Permesso d’uscita
La storia di: Silvia
Non esco da settimane, mia figlia e i negozi sotto casa mi portano la spesa, sono senior e, come sapete, vivo sola. E’ domenica e la mia giornalaia, che mi mette gentilmente il giornale in buca, ha il suo turno di chiusura, per cui devo andare dal giornalaio di turno, più avanti, fino alla rotonda.
Mi metto le scarpe, la giacca, i guanti in vinile, la mascherina, mi porto i soldi, l’autocertificazione, il cellulare e la macchina fotografica ed esco. E’ quasi mezzogiorno, c’è il sole e m’incammino; il viale è silenzioso e quasi deserto, vedo in lontananza un passante e automaticamente ognuno di noi cambia rotta in base alla rotta dell’altro…
Fuori dall’edicola c’è un signore che aspetta, mi metto a distanza da lui e aspetto… Il giornalaio è gentilissimo, lo ringrazio per il servizio che continua a fare. Attraverso la strada e potrei farlo senza guardare, come fanno di solito tanti senior che mi fanno imprecare, quando sono io alla guida…

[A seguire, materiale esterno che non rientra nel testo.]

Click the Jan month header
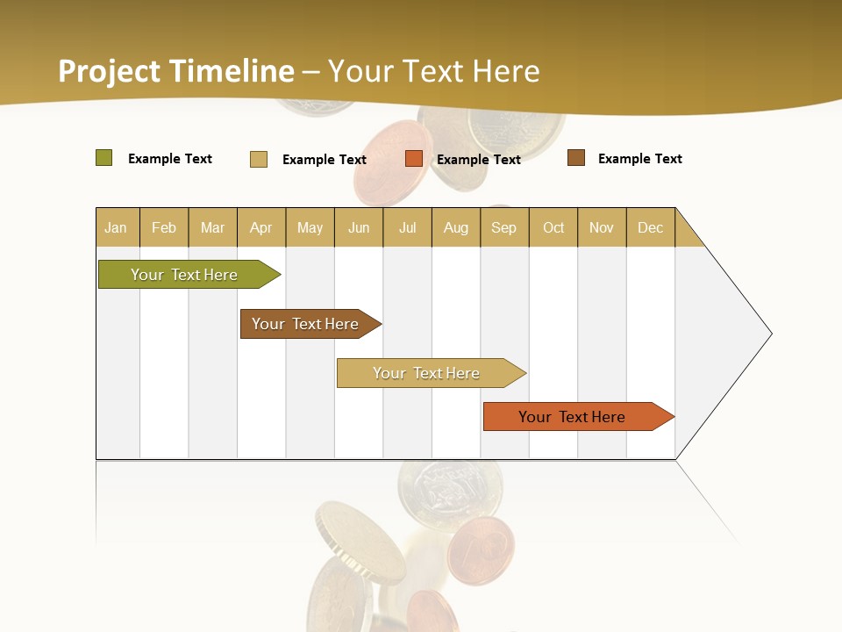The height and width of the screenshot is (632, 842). pos(117,227)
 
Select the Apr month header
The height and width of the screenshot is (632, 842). pos(261,227)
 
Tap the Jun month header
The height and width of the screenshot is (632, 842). pos(359,227)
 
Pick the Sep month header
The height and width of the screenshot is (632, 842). pos(504,227)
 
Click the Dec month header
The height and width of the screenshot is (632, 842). pos(650,227)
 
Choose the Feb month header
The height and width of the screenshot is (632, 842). pos(164,227)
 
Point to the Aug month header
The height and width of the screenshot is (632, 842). pos(456,227)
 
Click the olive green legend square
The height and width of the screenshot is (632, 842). pos(104,158)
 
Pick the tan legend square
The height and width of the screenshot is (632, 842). pos(259,159)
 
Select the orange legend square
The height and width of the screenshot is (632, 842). pos(414,159)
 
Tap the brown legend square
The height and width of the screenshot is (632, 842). pos(576,158)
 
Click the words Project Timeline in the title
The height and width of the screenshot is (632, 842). pos(176,71)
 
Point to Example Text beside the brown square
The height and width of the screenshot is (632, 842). pos(639,159)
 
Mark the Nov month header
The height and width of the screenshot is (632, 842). pos(602,227)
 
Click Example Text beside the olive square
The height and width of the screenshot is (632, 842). pos(170,159)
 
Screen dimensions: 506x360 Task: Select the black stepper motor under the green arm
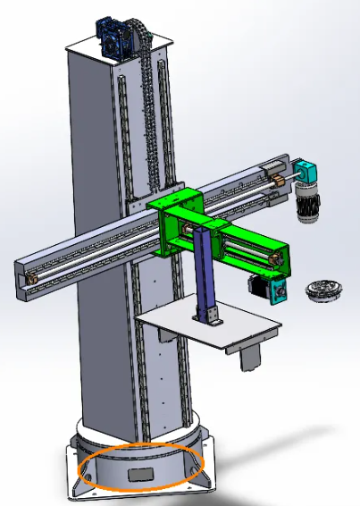[x=257, y=286]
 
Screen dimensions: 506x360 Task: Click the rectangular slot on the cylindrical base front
[x=140, y=476]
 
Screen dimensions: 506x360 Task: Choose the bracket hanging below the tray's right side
[x=251, y=355]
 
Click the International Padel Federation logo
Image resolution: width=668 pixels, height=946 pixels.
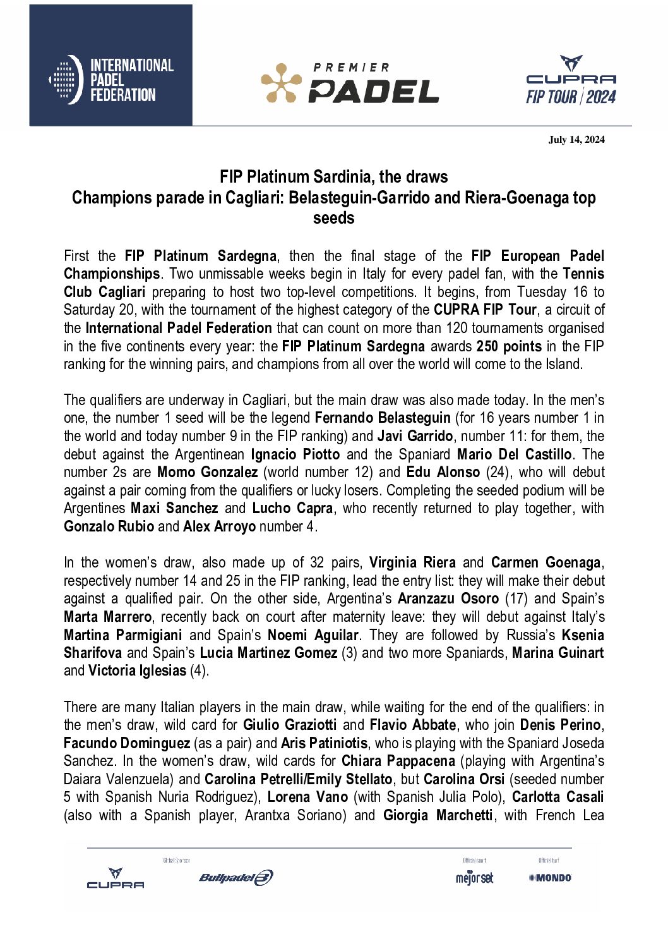111,80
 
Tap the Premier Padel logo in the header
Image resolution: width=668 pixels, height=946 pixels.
350,83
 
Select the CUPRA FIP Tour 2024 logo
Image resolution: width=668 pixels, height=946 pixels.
571,80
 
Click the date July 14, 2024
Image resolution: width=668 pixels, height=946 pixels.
576,140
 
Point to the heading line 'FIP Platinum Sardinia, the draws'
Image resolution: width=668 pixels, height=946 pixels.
333,177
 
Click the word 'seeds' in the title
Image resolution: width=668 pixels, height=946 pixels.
333,218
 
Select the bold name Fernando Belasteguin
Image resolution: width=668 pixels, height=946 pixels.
383,418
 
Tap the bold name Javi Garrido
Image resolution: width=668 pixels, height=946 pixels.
415,436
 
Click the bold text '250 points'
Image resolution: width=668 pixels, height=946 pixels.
509,346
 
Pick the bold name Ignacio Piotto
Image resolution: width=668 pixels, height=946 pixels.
295,454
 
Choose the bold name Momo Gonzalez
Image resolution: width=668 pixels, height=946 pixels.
207,472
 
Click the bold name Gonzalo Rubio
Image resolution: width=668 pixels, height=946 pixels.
109,526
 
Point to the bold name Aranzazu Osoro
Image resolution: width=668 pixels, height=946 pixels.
448,598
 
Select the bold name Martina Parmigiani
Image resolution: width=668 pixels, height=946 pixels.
122,635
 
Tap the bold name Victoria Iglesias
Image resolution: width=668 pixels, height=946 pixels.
137,670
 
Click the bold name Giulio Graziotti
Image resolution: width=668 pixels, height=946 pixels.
289,725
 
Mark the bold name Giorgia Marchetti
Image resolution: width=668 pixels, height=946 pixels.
438,815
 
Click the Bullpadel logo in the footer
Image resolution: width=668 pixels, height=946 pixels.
236,877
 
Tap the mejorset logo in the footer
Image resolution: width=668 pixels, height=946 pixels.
474,878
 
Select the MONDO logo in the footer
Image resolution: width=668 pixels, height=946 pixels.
550,877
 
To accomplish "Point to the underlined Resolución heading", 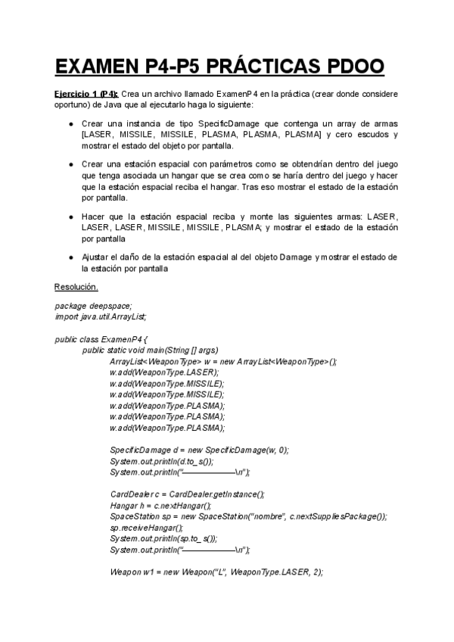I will pos(76,287).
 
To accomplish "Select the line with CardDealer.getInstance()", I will pos(187,494).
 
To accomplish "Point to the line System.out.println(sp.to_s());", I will pos(163,538).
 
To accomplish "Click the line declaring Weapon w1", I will pos(216,572).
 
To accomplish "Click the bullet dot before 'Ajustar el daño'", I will pos(70,257).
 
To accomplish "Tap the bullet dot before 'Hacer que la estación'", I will pos(70,217).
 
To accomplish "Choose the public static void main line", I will pos(150,350).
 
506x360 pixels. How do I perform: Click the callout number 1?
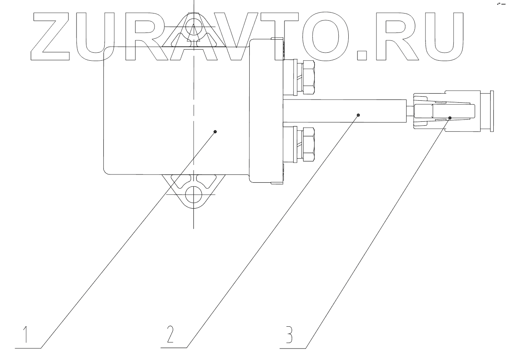point(25,335)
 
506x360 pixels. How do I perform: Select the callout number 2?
point(170,335)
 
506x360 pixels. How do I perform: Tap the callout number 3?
point(289,335)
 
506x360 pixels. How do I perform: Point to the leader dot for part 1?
point(215,132)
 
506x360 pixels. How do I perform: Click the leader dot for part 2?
point(358,115)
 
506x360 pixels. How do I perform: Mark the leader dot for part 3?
point(450,118)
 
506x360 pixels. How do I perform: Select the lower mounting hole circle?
point(193,194)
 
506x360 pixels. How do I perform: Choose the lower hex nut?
point(308,144)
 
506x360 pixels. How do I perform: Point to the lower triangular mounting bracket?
point(193,190)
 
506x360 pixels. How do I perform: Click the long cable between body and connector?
point(345,111)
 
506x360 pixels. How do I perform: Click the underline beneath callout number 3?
point(293,348)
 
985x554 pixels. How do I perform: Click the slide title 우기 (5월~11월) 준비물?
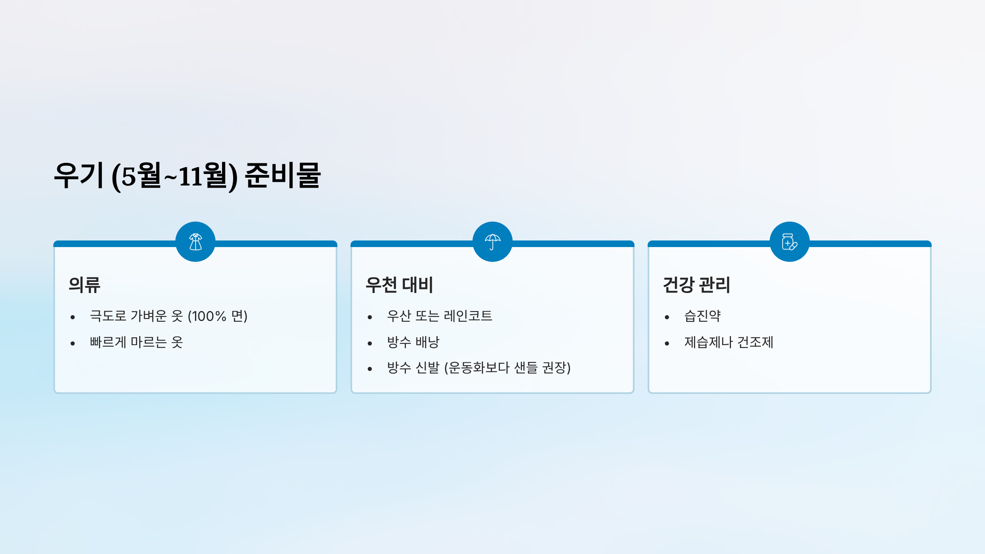tap(187, 176)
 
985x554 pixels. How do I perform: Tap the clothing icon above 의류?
tap(195, 242)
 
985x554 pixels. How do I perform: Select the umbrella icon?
tap(492, 242)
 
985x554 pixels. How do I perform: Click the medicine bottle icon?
tap(790, 242)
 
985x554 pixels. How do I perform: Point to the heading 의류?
tap(85, 285)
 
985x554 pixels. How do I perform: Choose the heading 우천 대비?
tap(399, 285)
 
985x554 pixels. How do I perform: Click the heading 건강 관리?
tap(696, 285)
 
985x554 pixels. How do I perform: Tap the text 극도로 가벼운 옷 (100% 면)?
tap(169, 316)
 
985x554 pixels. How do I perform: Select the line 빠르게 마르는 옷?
tap(136, 342)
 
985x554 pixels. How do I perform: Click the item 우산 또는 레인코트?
tap(440, 316)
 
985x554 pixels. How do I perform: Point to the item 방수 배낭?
tap(413, 342)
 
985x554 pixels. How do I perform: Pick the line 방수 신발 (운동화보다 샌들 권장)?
tap(479, 368)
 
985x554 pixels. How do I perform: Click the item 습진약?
tap(702, 316)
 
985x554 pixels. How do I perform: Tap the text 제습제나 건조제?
tap(728, 342)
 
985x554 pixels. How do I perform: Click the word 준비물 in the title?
tap(282, 176)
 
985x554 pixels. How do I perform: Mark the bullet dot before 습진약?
tap(667, 317)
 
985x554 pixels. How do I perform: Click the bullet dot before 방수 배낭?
tap(370, 343)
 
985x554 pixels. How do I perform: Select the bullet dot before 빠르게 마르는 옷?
tap(73, 343)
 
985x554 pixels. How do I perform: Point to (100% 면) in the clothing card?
tap(218, 316)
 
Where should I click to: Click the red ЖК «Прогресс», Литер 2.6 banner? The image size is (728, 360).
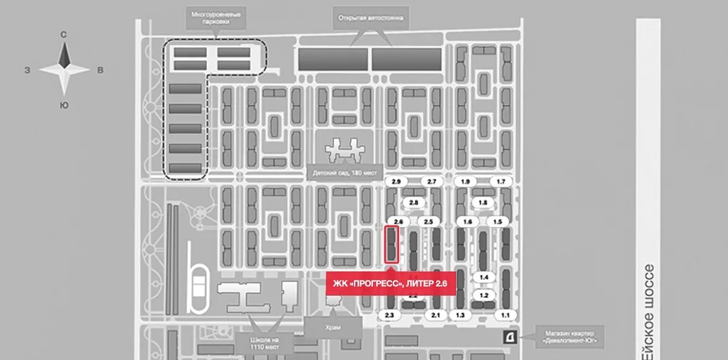390,284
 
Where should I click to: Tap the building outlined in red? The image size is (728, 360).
391,245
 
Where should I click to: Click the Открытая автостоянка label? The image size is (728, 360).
371,18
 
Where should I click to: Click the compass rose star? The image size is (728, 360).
64,70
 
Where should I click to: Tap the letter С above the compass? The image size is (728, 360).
64,35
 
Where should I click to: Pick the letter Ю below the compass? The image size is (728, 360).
64,105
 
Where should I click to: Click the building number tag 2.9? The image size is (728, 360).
397,181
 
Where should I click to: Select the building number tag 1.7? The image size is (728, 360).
501,181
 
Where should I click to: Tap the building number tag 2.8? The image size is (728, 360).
414,203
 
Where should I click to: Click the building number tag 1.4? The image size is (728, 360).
484,277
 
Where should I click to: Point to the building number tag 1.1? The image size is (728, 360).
506,315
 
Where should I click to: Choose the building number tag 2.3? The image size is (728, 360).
390,315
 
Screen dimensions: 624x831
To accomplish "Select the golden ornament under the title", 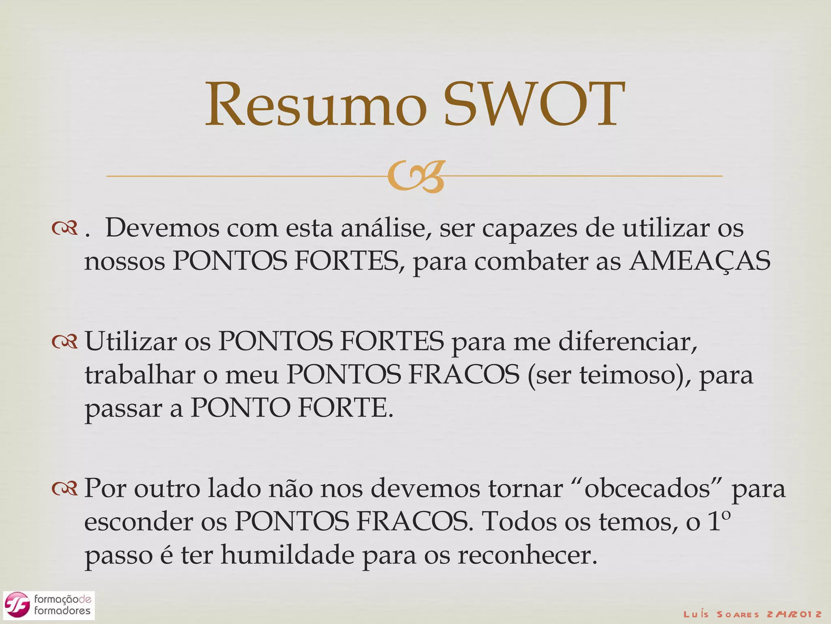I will coord(416,176).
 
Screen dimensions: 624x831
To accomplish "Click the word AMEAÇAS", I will coord(700,261).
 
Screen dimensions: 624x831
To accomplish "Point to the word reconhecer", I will coord(527,555).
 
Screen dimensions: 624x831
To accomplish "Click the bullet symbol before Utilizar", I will coord(65,342).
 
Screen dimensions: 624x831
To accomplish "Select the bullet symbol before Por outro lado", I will coord(65,490).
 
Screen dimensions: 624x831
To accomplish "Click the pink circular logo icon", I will coord(17,604).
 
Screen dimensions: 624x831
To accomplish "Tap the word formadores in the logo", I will coord(62,611).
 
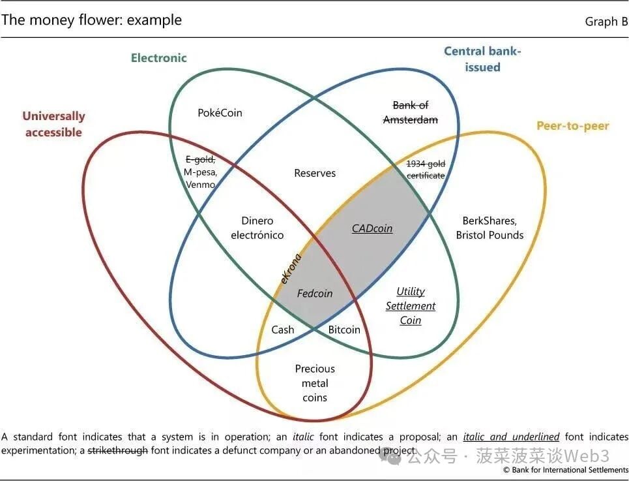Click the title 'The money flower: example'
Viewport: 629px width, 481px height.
click(x=91, y=20)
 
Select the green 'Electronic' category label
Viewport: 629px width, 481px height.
click(x=158, y=57)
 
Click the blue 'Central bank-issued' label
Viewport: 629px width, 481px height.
click(x=482, y=59)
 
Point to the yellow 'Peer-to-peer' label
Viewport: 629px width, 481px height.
click(x=572, y=126)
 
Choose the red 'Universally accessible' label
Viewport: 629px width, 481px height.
click(x=53, y=124)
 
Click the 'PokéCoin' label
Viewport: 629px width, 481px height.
click(x=220, y=113)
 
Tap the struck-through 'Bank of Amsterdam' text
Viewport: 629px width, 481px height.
click(x=410, y=112)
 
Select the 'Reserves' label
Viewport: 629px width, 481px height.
click(x=315, y=173)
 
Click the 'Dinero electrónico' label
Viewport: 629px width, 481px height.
click(x=257, y=228)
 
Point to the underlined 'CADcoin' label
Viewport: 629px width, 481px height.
click(x=372, y=228)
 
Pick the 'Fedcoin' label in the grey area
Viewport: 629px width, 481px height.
click(x=315, y=294)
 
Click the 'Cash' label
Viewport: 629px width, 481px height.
click(x=283, y=330)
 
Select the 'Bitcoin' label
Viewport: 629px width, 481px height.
click(x=344, y=330)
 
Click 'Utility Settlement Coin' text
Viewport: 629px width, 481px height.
click(x=411, y=305)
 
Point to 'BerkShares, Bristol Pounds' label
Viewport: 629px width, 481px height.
click(x=490, y=228)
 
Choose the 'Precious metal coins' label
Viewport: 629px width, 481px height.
click(x=315, y=383)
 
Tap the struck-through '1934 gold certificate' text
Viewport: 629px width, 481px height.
click(x=426, y=169)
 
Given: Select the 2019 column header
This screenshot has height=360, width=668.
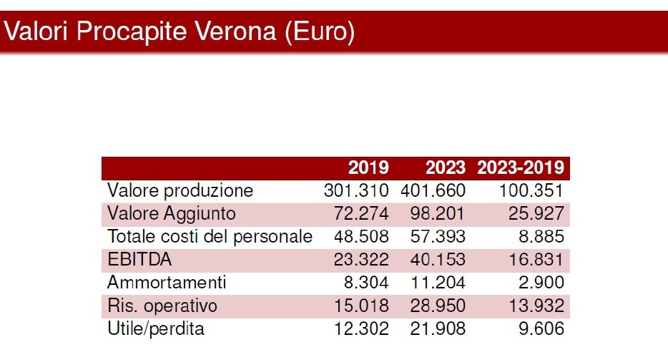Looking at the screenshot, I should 368,168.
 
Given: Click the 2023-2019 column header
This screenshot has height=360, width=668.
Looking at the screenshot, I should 521,168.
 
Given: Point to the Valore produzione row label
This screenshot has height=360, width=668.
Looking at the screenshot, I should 180,191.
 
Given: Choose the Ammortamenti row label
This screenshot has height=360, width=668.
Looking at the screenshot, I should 167,283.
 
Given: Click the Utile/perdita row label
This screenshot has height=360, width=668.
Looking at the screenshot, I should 156,329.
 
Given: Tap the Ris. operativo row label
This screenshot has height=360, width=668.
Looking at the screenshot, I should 162,306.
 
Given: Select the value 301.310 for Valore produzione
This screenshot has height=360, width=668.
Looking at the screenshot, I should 356,191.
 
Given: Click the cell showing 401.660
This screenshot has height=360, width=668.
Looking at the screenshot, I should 433,191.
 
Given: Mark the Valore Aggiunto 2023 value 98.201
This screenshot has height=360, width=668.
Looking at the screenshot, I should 438,214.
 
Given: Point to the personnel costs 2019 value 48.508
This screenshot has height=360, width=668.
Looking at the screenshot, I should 362,237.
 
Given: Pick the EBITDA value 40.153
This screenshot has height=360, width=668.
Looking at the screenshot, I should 438,260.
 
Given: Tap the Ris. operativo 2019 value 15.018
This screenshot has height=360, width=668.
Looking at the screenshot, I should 362,306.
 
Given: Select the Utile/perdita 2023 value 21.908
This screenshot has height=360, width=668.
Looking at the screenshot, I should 438,329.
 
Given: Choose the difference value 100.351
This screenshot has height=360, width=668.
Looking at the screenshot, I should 532,191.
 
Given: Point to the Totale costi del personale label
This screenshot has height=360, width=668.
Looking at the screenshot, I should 210,237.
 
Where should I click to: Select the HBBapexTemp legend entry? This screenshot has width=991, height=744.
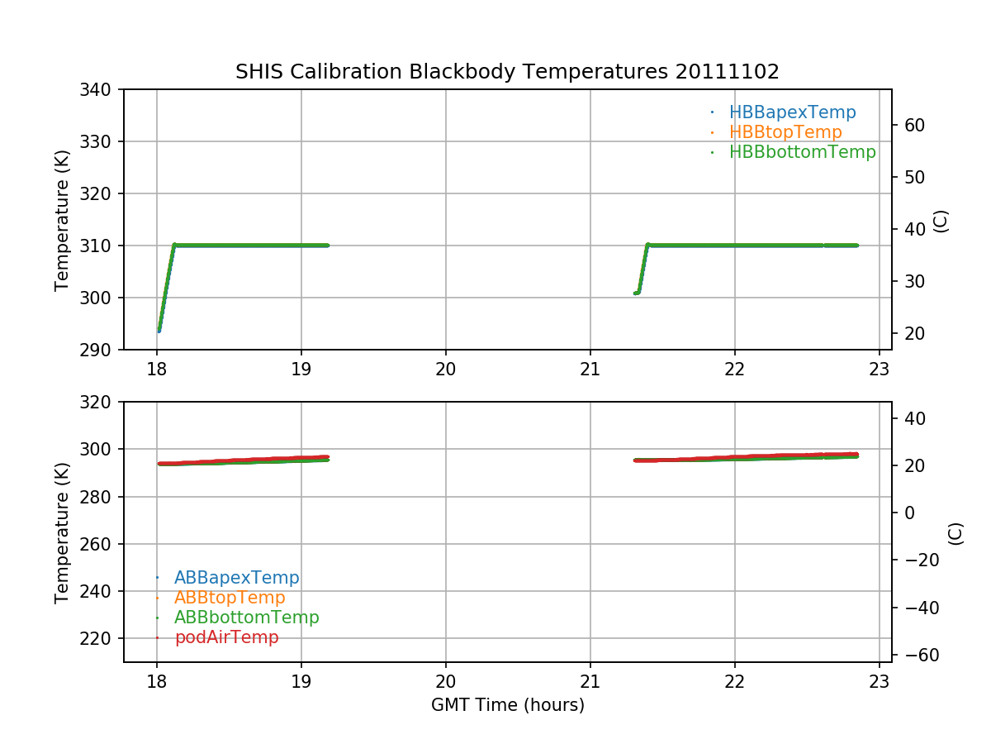(x=792, y=112)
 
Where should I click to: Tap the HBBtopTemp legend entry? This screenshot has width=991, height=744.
(x=785, y=132)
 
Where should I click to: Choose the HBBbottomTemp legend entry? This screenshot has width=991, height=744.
(x=802, y=152)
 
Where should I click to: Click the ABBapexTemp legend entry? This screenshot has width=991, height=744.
(x=236, y=578)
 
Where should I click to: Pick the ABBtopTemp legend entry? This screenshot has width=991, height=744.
(x=230, y=598)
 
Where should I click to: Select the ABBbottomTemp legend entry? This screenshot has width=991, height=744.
(x=246, y=618)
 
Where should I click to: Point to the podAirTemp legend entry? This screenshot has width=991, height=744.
(x=226, y=637)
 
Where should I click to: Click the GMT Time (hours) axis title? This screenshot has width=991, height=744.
(x=507, y=705)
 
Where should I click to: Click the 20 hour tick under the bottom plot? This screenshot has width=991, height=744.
(x=446, y=682)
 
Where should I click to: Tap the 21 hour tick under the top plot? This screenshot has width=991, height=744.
(x=590, y=370)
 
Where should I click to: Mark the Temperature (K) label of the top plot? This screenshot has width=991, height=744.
(x=62, y=219)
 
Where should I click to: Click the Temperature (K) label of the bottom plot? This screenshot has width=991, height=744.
(x=62, y=532)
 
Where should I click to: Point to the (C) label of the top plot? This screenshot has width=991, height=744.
(x=940, y=221)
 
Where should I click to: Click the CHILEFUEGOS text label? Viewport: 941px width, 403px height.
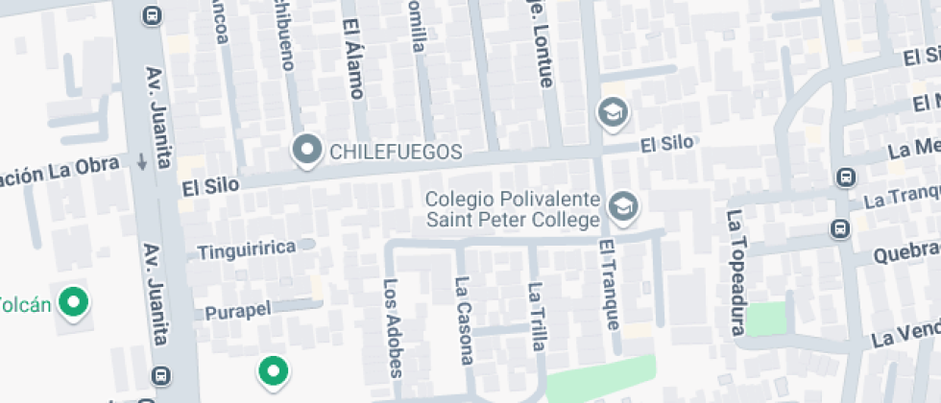pyautogui.click(x=396, y=152)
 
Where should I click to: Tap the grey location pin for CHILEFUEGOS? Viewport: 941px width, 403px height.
pyautogui.click(x=307, y=150)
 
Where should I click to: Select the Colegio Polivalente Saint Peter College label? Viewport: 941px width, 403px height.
pyautogui.click(x=514, y=210)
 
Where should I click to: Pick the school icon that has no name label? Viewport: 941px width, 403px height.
pyautogui.click(x=612, y=113)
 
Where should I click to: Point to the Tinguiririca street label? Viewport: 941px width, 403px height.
pyautogui.click(x=247, y=250)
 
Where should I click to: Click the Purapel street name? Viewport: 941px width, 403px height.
pyautogui.click(x=238, y=310)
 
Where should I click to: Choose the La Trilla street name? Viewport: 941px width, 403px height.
pyautogui.click(x=536, y=314)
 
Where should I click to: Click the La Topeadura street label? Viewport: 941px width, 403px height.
pyautogui.click(x=736, y=273)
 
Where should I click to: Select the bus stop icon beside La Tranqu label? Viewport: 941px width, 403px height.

Sono a due passi da mia figlia e passo da lei: il campanello è ornato da una ragnatela, suono… esce sorpreso mio genero, forse un po’ preoccupato, seguito da mia figlia e uno alla volta compaiono i miei nipoti, grandi e belli, stiamo a distanza: io al cancello e loro sul vialetto… Mi commuove vederli lì, tutti insieme, di sorpresa: sembra la scena di un film. Dopo mi rammaricherò di non averli fotografati, ma l’emozione me l’ha fatto scordare. Ci vediamo e stiamo bene grazie a Dio. Annalisa sottolinea: -Nonna, noi siamo insieme ma tu sei sola! Come va?
So che pensano a me, ma non voglio che si preoccupino… Mia figlia ha le mani infarinate, sta facendo gli gnocchi. -Mamma, te ne do per oggi!
Arriva con un contenitore in un sacchetto, lo posa sul prato, indietreggia e io avanzo per prenderlo.
Li abbraccio tutti con lo sguardo, quanto mi mancano! Eppure, non frequentarci, in questo momento, è un atto d’amore reciproco.
Torno a casa costeggiando il campo sportivo. Il viale appare deserto e gli alberi che lo costeggiano sono fioriti di bianco, la aiuole tappezzate di verde e costellate di margheritine che mi ricordano gli scorci campestri di Klimt; qualche viola, “Quelle pallide, sai, che han tanto freddo, ma spuntano lo stesso, appena sciolte l’ultime nevi”, come dice Ada Negri; qua e là le forsizie gialle sono macchie di luce; le siepi di fotinie dalle foglie rosso Rembrandt crescono spettinate: mancano i giardinieri…e tanti tanti trifogli, un quadrifoglio neanche a morire… I trifogli non si ibridano nell’epoca del coronavirus? Scatto qualche foto. I merli mi saltellano a mezzo metro, qualcuno di loro fischia immobile; una lepre guizza tra l’erba alta; gusci di piccole uova aperte sono sul marciapiede; tutto intorno è lindo e silenzioso: non un rombo d’aereo, non un passaggio d’auto, nessun umano.
Mi viene in mente un tema fatto alle elementari che aveva incantato la mia maestra, nel quale dicevo che i prati erano impazienti di ricoprirsi di verde e Fata Primavera aveva esaudito il loro desiderio; qui e oggi lo amplierei dicendo che Fata Primavera ha esaudito la Natura portandole non solo il verde ma anche il silenzio e la stasi: solo la natura è presente, con gli animali, resi più audaci dalla clausura degli umani.
Sullo sfondo le Alpi innevate e il Monviso sono custodi di questo paesaggio arcano nel quale la natura è ritornata padrona. Ma allora noi a cosa serviamo? Male che vada serviamo a cantare il mondo, inconsapevole di sé, con la voce dei poeti e degli artisti….
Sono vicina a casa ora. In un giardinetto una mamma con i suoi bambini giocano a calciare una palla gialla, li fotografo. – Siete troppo belli! – dico sorridendo alla signora.
Sono già arrivata sul viale dove abito. E’ quasi la mezza, non c’è nessuno…. Il bar, i negozi chiusi, ma come non immaginare la fila qui, davanti alla rinomata Pasticceria nelle domeniche passate?
Non so cosa darei per aspettare il mio turno anche per un solo chantilly alla panna.